Sou acusado algumas vezes de ser “mole”. “Mole” no sentido de me preocupar demais, pensar demais, estar disponível demais para as pessoas. Eu contraponho dizendo que sou assim, nasci assim, fui-me tornando cada vez mais assim e melhorei-me assim. É tão bom quanto o é perigoso porque fico desprotegido, mas puxa, eu cresci a falar de sentimentos, eu cresci a pensar, a reflectir, a arriscar, a expor-me. É um risco que corro. Mas se pedirem a um gato para latir ele consegue? Uma flor de lótus nunca há-de conseguir ser uma rosa. Talvez eu não consiga (ou nem queira) ser o durão da capa de ferro que finge tudo para se proteger, que “superficializa” tudo o que passa na sua vida apenas porque quer ser feliz. Lamento desapontar, mas não sou assim. Eu sou ambicioso na minha felicidade. Afinal, eu também quero ser feliz e só eu o posso ser por mim. E, eu também fujo do perigo e da dor e do sofrimento. Até os animais o fazem (pelo menos do perigo). Todos o queremos e tudo fazemos para ser felizes, só depende é de como e a que custo para nós e para os outros conseguimos essa tão almejada felicidade. Sim, porque a minha felicidade vai acabar quando a das outras pessoas começa. E eu não quero ser feliz assim. Nem atropelando ninguém e muito menos a fugir, porque eu não fujo, não finjo e acima de tudo comunico. Não sou isento, não sou exemplo, mas não tenho a mania de viver no Outono e muito menos me acobardo perante situações que me desafiem. Isso é mais fácil. Mas por trás dos desafios e dos medos reside o meu nível de crescimento seguinte e é para aí que quero caminhar. “Pergunto-me, às vezes, o que nos leva a escolher uma vida morna; ou melhor não me pergunto, contesto.”, já dizia o grande Luis Veríssimo.

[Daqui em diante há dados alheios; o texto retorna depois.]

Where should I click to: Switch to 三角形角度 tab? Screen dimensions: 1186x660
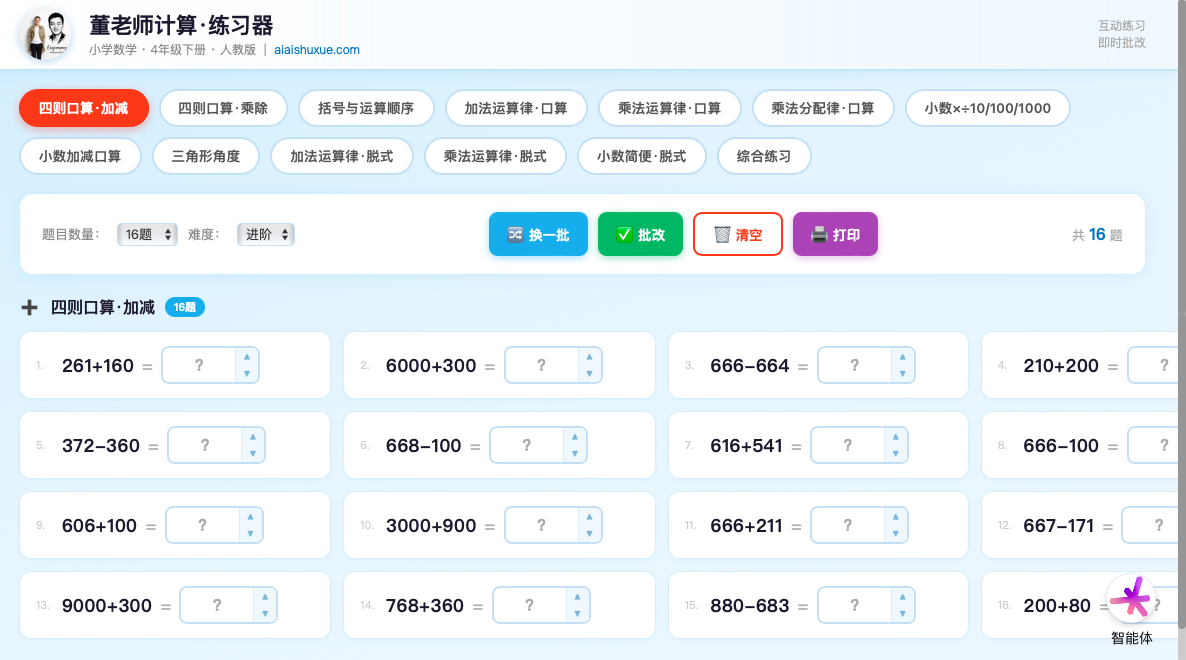point(206,156)
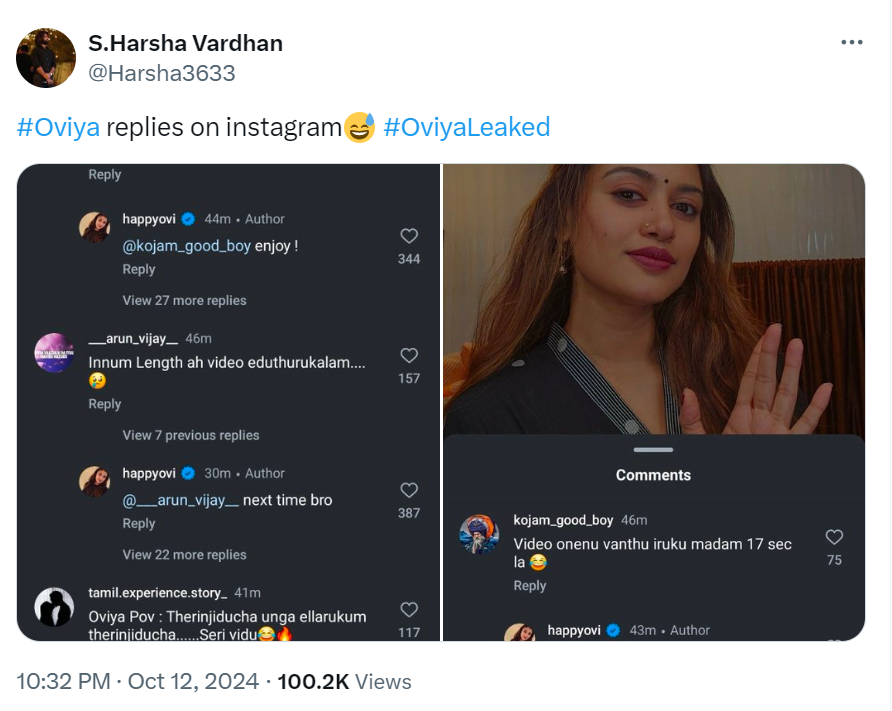Open the #Oviya hashtag
Image resolution: width=892 pixels, height=711 pixels.
59,127
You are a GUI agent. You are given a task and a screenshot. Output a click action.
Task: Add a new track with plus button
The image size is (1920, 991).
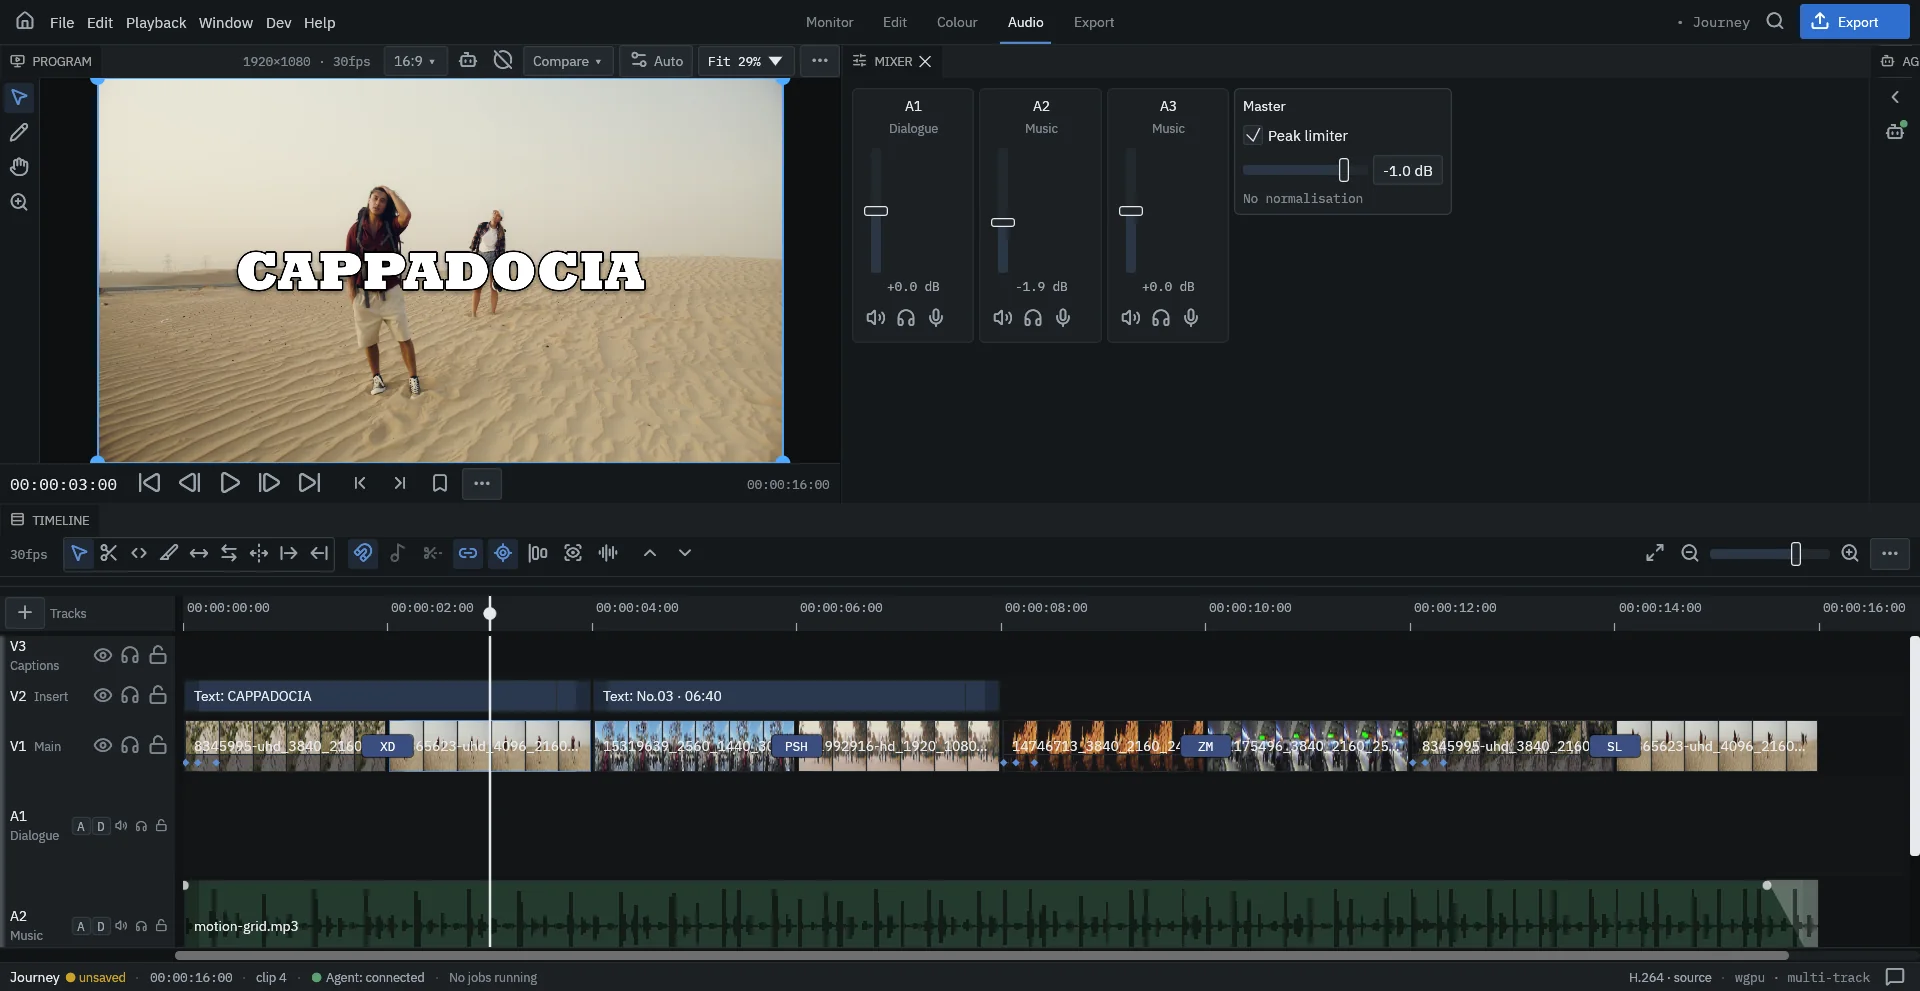[x=25, y=613]
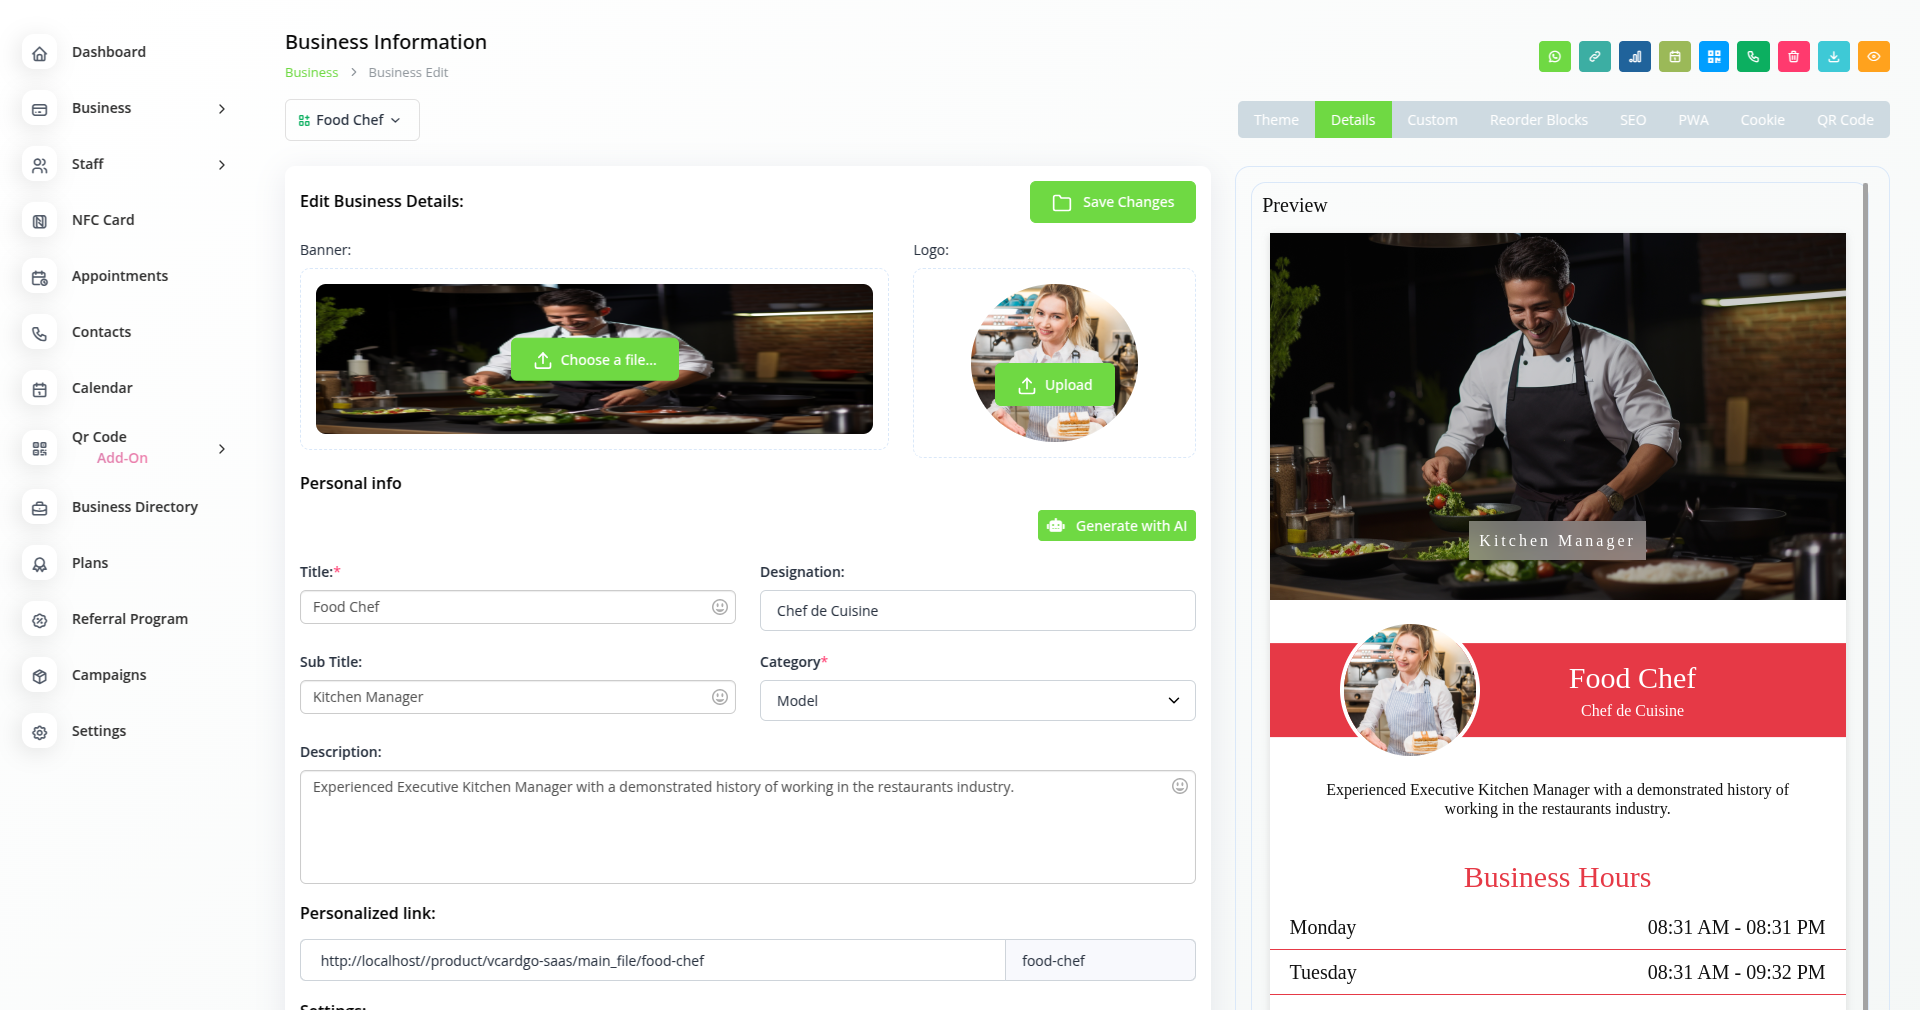Viewport: 1920px width, 1010px height.
Task: Switch to the Theme tab
Action: click(x=1276, y=120)
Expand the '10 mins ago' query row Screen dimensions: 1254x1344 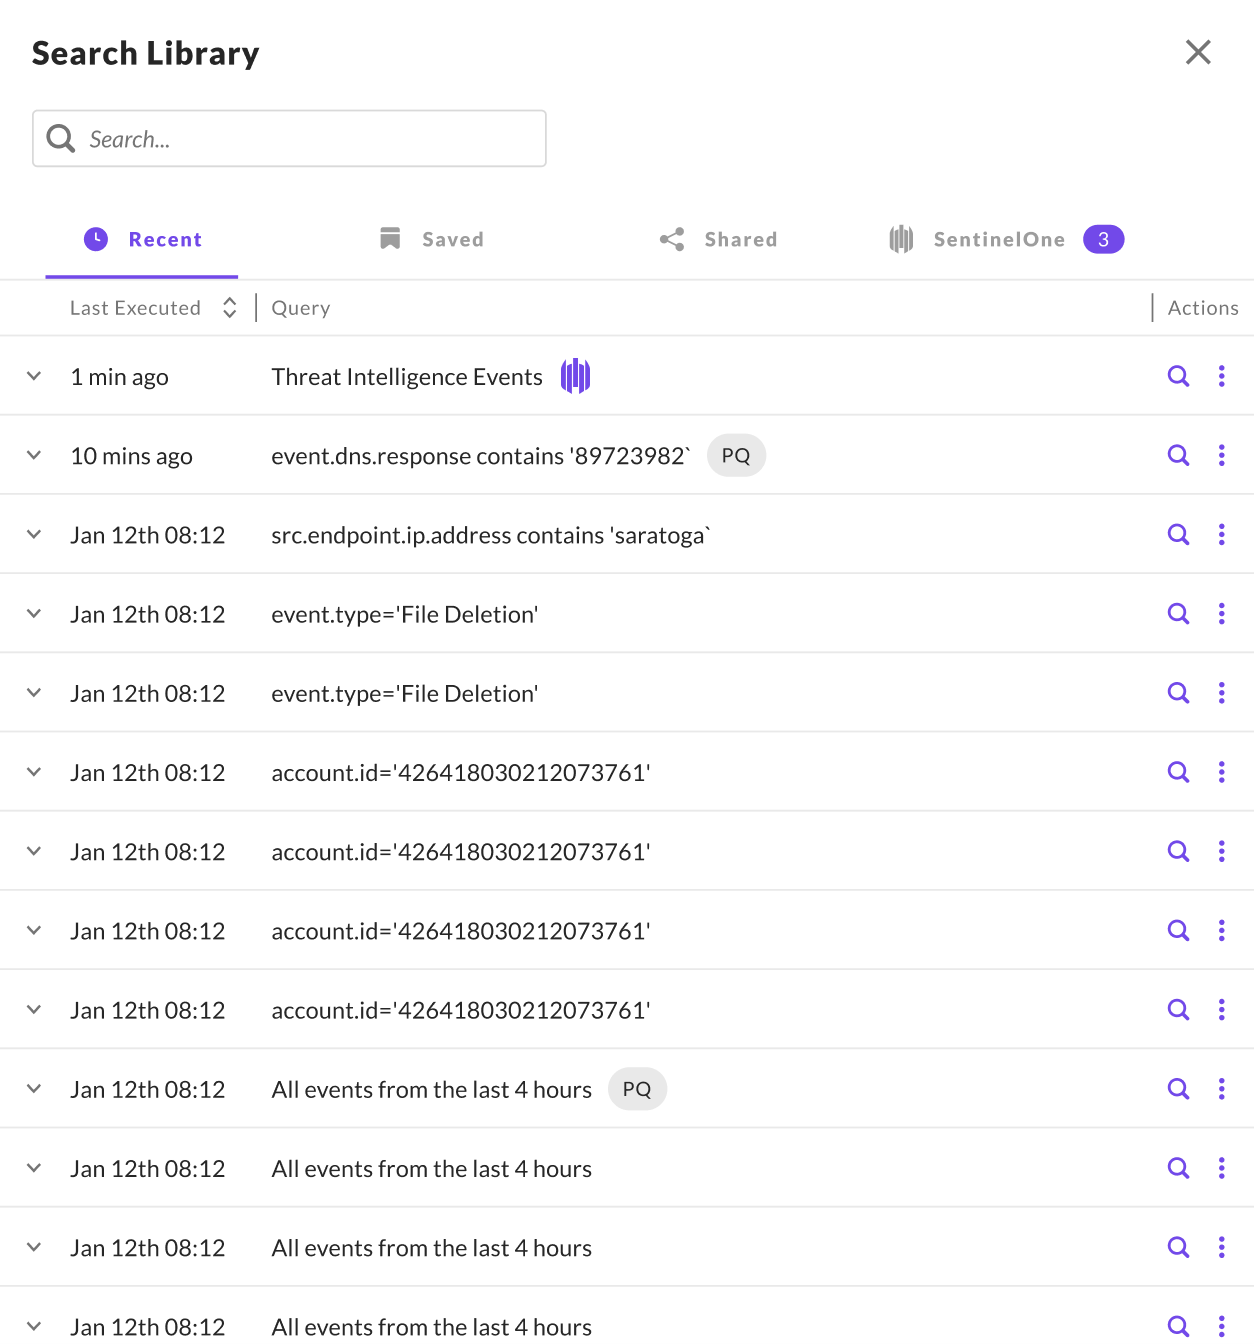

Bem, esta é a minha verdade. E quem passa por estas linhas tem a sua. Esta é a minha, encaixa para mim, faz sentido para mim. Não será imutável concerteza, mas neste momento presente, e como diz o Dalai Lama e, já agora, que acho brilhante, é que “existem dois dias por ano em que nada podes fazer pela tua vida: o ontem e o amanhã”.

As oportunidades que perdi por medo! O nada não ilumina, não inspira, não aflige nem acalma, apenas amplia o vazio que cada um traz dentro de si. E não vou deixar que a saudade sufoque, que a rotina acomode, que o medo me impeça de tentar.
Ser feliz depende de muita coisa básica, se pensarmos mais profundamente em termos sociais, tais como comida, um lar, família, segurança, etc.. O resto da felicidade só depende de como jogas as cartas da tua vida. Pergunto: Como está o teu jogo?